### WHAT YOU WILL DO
Reproduce the passage of the Volkswagen protest article below, starting with "The demonstration, called" and going on through "the company’s history.".

### PROVIDED TEXT
On Friday, September 12, 40,000 workers at the central Volkswagen auto plant in Wolfsburg demonstrated against the company’s largest shareholder—the Porsche group. The Porsche group is working together with the European Commission to abolish social gains won by autoworkers in the 1960s within the framework of the so-called Volkswagen law.

The demonstration, called by the industrial trade union IG Metall to coincide with a meeting of the company’s supervisory board, was the largest in the company’s history.

IG Metall leader Bertold Huber told the demonstration that should the VW law be toppled, the way would be free for Porsche to dominate the VW supervisory board, and the management of VW would be reduced to “puppets” in the hands of the Porsche executive committee. “Not with us, is my response,” Huber declared and continued: “The VW law is a beacon of employer-employee cooperation.”

The chairman of the German Trade Union Federation (DGB), Michael Sommer, also addressed the demonstration and declared: “The VW law must remain, in order to ensure that VW remains.”

And finally, the VW factory council chairman, Bernd Osterloh, warned: “Hands off our VW law.” Every company should have such regulations like VW to guard “against the undiluted, arbitrary domination of capital,” he said.

Porsche, the VW law and the EU commission

The September 12 demonstration represented the latest stage in the struggle for power at VW. VW has a total world workforce of 326,000, including 170,000 employees in Germany. Since September 2005, the Stuttgart-based sports car manufacturer Porsche has systematically acquired shares in VW and is currently the largest single shareholder with 31 percent. One year ago, Porsche announced it planned to increase its share to 51 percent. This process is due to be completed within the next few weeks. The European Union commission has already approved the takeover of VW by Porsche.

### RECORDED INFORMATION

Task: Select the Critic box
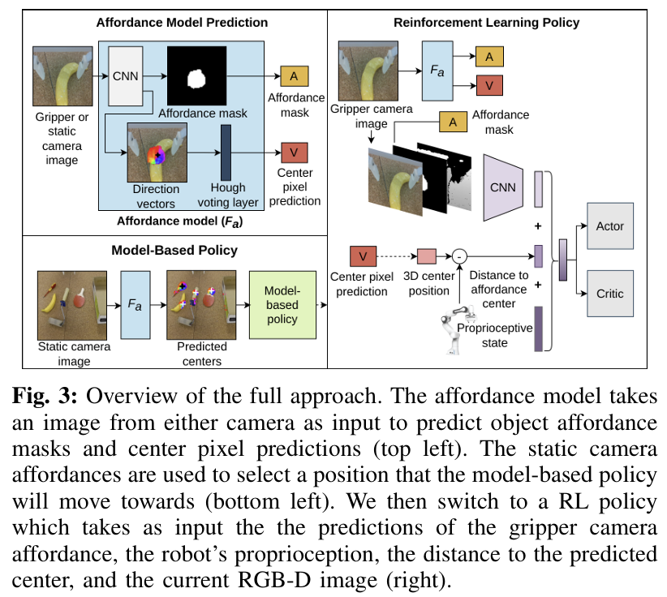[x=609, y=292]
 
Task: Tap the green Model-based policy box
[x=282, y=306]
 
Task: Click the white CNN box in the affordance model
[x=126, y=75]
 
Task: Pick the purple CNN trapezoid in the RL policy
[x=505, y=187]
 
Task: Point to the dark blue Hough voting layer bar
[x=226, y=157]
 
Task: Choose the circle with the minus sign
[x=459, y=257]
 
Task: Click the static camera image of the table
[x=73, y=304]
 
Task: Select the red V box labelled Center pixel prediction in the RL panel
[x=363, y=257]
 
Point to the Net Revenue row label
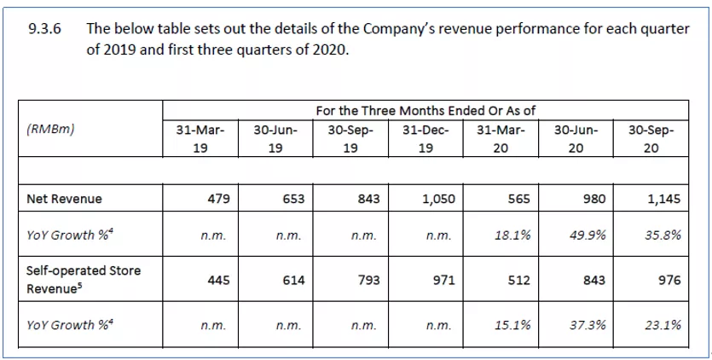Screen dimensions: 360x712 [x=64, y=199]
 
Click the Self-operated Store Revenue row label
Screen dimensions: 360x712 [x=84, y=278]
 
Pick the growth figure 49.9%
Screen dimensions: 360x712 [x=588, y=235]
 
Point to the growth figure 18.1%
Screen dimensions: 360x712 [x=513, y=235]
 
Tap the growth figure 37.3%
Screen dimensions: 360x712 [x=588, y=324]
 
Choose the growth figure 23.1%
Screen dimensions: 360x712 [x=663, y=324]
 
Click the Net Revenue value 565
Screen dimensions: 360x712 [x=518, y=199]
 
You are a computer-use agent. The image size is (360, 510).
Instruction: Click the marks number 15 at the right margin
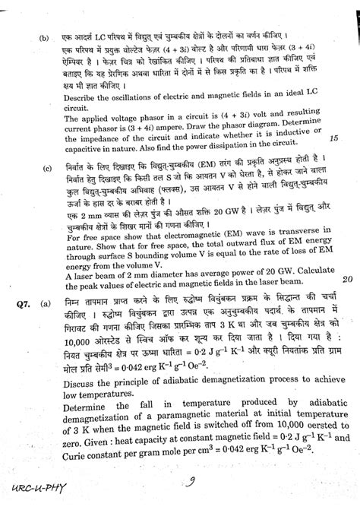335,139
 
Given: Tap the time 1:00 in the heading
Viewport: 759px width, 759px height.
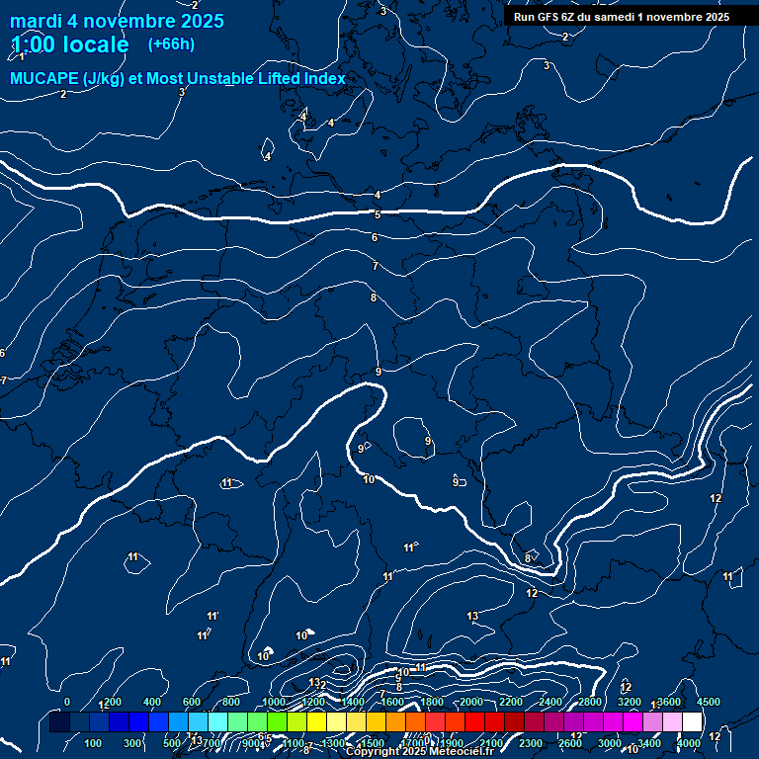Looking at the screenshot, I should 30,44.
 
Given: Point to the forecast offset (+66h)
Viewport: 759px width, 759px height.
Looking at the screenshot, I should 171,43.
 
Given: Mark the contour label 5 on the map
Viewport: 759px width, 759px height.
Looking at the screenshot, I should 377,214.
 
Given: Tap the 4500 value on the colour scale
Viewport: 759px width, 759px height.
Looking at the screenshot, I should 709,702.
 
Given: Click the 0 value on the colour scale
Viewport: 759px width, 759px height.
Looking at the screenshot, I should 67,702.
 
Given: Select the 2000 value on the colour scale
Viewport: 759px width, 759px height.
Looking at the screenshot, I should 471,702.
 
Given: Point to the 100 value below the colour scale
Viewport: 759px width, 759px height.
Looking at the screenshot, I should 94,743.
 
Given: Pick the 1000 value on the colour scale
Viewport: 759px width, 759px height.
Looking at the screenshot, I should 274,702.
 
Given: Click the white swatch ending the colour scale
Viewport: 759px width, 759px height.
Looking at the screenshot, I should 692,723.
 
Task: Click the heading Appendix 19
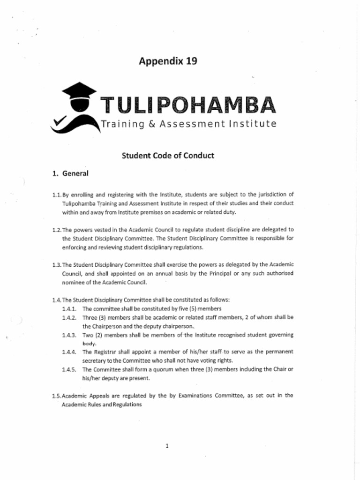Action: point(168,61)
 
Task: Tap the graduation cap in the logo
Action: point(79,90)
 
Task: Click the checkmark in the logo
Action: point(59,121)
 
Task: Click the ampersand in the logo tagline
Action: point(151,124)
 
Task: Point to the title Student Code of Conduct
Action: point(168,155)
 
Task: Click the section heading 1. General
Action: point(70,173)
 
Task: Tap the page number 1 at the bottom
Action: point(167,446)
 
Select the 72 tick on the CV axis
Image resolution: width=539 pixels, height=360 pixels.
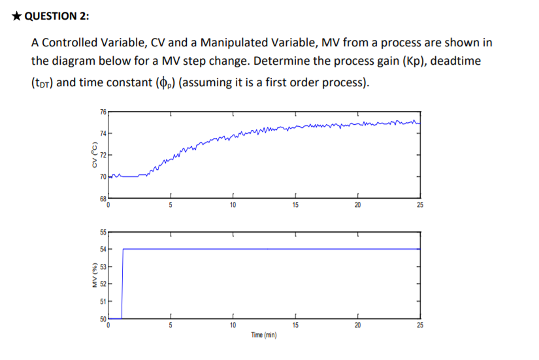click(103, 155)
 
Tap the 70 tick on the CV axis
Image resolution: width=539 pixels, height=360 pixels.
click(103, 176)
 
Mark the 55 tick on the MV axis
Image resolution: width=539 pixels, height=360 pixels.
click(103, 232)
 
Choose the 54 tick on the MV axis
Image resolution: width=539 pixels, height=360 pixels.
click(103, 249)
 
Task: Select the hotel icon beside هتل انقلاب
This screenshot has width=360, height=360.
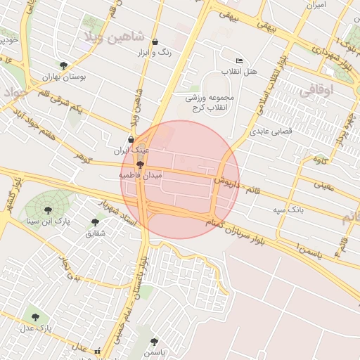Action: tap(240, 61)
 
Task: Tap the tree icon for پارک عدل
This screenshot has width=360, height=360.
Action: tap(35, 317)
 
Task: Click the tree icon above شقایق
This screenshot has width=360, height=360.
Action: tap(95, 222)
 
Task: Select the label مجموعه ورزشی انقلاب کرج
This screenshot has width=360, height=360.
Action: tap(213, 102)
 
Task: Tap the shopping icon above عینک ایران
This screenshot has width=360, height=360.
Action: tap(131, 139)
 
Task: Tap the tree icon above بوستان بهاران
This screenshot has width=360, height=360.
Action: tap(64, 65)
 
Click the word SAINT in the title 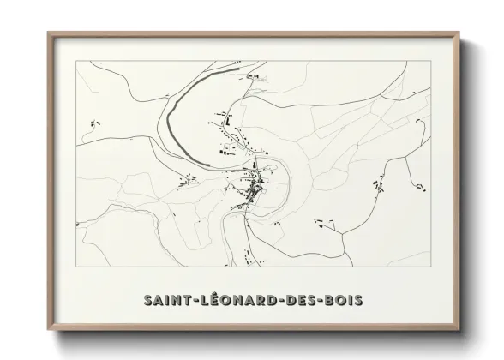click(x=165, y=301)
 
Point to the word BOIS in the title click(x=345, y=301)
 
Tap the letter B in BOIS click(x=331, y=301)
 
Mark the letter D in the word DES click(x=288, y=301)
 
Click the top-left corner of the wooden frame click(x=47, y=33)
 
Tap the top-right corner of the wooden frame click(x=460, y=33)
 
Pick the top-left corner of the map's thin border click(x=76, y=62)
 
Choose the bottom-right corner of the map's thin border click(x=431, y=267)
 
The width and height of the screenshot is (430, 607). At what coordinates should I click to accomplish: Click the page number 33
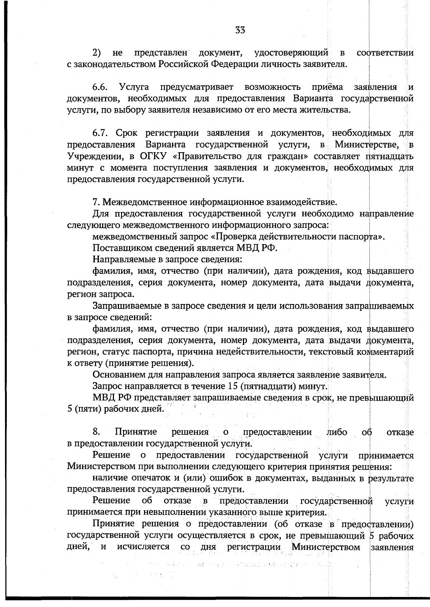(x=240, y=30)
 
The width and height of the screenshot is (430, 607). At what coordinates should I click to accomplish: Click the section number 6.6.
(x=100, y=87)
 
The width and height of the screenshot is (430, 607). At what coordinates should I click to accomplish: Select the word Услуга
(x=134, y=87)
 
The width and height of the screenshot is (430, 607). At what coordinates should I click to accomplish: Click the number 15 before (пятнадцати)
(x=232, y=386)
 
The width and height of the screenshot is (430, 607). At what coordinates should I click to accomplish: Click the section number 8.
(x=96, y=432)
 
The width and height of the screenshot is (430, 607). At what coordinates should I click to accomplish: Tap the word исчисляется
(x=143, y=547)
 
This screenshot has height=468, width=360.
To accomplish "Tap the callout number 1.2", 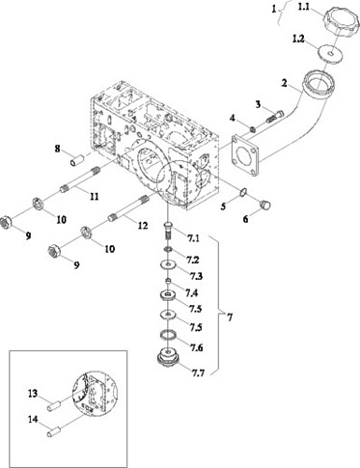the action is [x=298, y=40].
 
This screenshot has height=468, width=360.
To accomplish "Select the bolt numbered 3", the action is [x=276, y=117].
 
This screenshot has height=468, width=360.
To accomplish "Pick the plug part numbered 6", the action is [x=265, y=204].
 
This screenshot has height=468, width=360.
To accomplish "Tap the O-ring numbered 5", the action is [x=242, y=192].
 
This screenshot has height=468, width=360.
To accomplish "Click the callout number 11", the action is [x=94, y=196].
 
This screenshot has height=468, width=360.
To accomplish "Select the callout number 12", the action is [x=143, y=226].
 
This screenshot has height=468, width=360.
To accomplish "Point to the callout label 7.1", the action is [x=193, y=239].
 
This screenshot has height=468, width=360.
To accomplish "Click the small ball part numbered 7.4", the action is [x=168, y=281].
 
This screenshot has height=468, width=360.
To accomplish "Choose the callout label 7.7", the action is [x=198, y=373].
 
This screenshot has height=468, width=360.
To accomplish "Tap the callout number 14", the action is [x=33, y=420].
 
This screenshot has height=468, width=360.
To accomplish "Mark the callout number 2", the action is [x=284, y=83].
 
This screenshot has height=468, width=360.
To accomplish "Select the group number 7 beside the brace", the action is [x=229, y=317].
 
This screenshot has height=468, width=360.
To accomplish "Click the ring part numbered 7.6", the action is [x=168, y=335].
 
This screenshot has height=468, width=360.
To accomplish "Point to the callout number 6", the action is [x=245, y=219].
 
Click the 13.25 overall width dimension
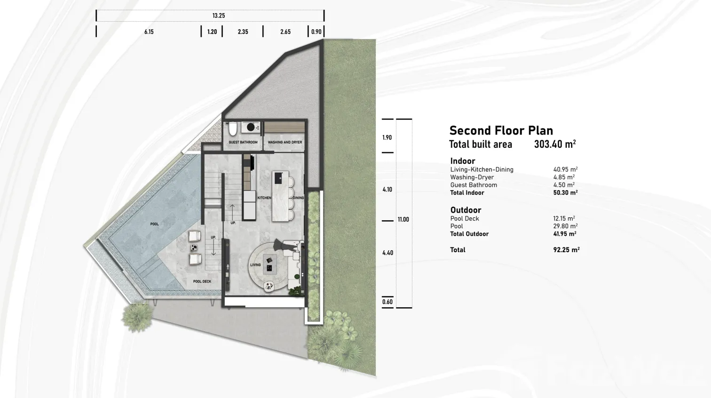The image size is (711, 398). [219, 16]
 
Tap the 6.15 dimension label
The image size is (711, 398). [149, 32]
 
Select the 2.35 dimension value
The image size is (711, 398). [243, 32]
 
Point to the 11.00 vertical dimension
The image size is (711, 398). [403, 220]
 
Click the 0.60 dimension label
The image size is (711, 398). [387, 302]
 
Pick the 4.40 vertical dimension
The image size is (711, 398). [387, 253]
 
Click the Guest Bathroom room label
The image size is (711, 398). [243, 142]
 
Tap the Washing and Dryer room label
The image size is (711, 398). [284, 142]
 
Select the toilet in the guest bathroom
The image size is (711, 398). [233, 129]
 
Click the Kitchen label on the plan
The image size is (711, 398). [264, 198]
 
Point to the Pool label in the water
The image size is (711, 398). [155, 224]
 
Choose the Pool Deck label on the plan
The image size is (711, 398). [202, 281]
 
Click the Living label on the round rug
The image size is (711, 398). [255, 265]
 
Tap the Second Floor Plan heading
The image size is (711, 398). [501, 130]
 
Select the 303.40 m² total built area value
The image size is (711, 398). [555, 144]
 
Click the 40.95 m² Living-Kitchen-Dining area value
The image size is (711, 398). [565, 170]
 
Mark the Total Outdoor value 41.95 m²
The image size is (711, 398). [565, 234]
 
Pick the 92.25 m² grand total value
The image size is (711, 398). [566, 250]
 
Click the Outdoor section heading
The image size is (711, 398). [466, 210]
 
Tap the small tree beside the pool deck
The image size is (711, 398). [137, 317]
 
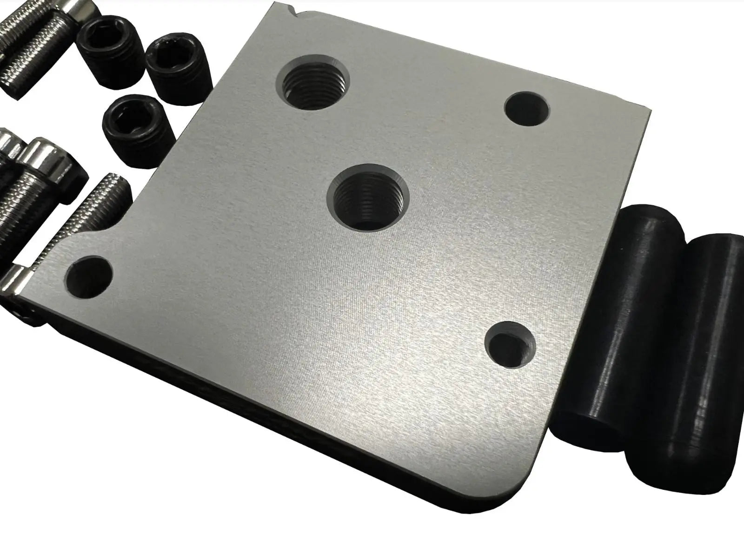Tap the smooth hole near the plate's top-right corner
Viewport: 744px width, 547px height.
526,108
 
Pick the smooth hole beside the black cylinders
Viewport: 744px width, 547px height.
511,343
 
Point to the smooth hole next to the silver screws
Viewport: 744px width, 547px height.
90,277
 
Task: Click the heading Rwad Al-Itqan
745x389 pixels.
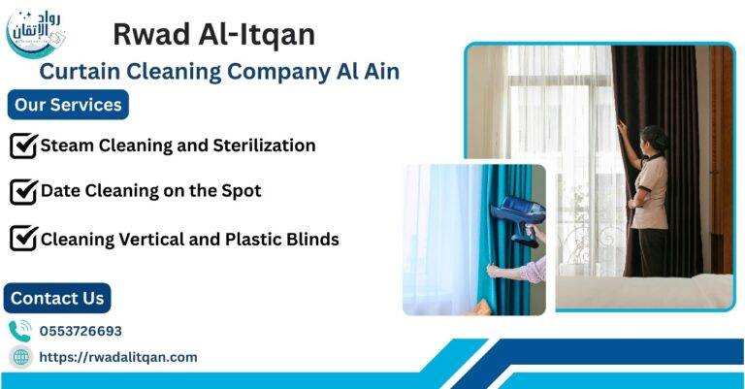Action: tap(213, 34)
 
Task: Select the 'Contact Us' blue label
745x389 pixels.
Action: tap(57, 298)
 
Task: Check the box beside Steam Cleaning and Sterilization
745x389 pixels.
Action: tap(22, 146)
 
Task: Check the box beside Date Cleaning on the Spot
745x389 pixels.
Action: tap(22, 191)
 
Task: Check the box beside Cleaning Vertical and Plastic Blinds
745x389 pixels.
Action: tap(22, 238)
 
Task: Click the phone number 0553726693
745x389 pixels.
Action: tap(81, 331)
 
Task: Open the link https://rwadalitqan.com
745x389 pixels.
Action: tap(117, 357)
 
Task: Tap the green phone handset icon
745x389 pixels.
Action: tap(20, 331)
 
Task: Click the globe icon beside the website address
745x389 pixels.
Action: tap(20, 357)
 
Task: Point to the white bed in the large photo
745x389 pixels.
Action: tap(669, 291)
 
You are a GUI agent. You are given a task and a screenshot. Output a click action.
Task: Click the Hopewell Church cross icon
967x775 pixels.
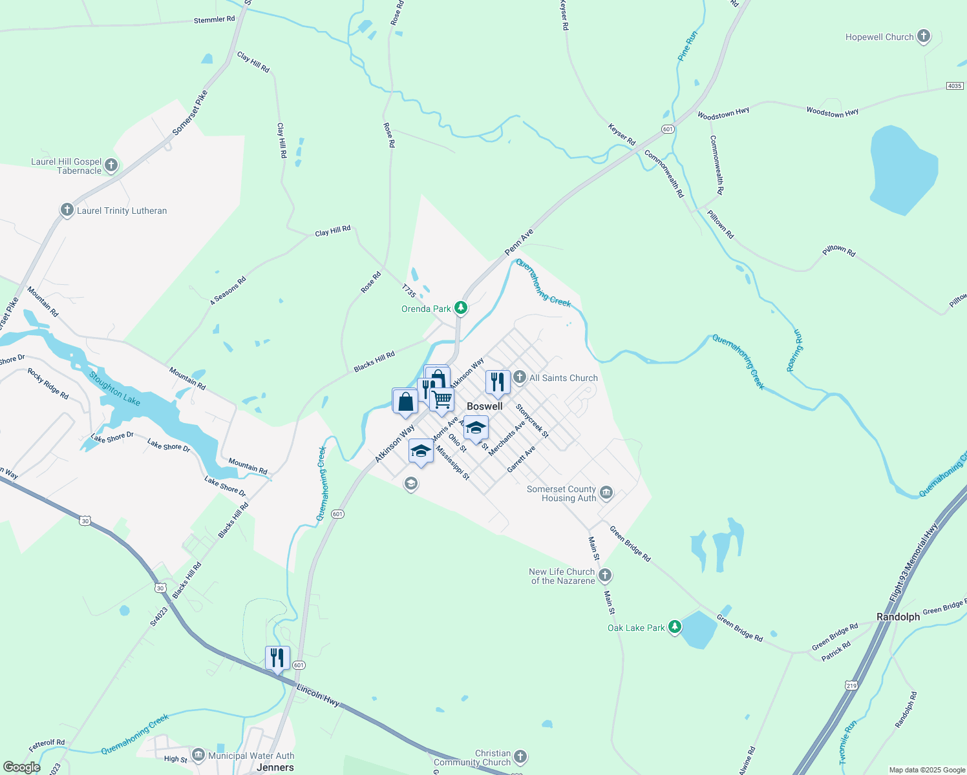click(924, 36)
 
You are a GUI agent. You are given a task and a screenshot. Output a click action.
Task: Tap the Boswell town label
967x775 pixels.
click(484, 406)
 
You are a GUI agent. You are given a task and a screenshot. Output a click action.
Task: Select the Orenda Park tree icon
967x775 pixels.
click(461, 308)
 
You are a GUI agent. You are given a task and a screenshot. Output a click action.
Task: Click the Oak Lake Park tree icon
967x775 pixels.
click(675, 626)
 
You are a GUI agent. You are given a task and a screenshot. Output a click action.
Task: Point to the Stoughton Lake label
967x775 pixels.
click(114, 388)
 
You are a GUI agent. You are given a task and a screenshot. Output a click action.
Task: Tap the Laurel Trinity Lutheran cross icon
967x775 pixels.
click(67, 210)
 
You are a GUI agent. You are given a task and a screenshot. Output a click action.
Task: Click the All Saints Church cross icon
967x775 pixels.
click(520, 377)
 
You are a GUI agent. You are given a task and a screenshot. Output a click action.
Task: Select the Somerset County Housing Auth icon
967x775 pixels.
click(606, 493)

### TASK RESPONSE
The demonstration, called by the industrial trade union IG Metall to coincide with a meeting of the company’s supervisory board, was the largest in the company’s history.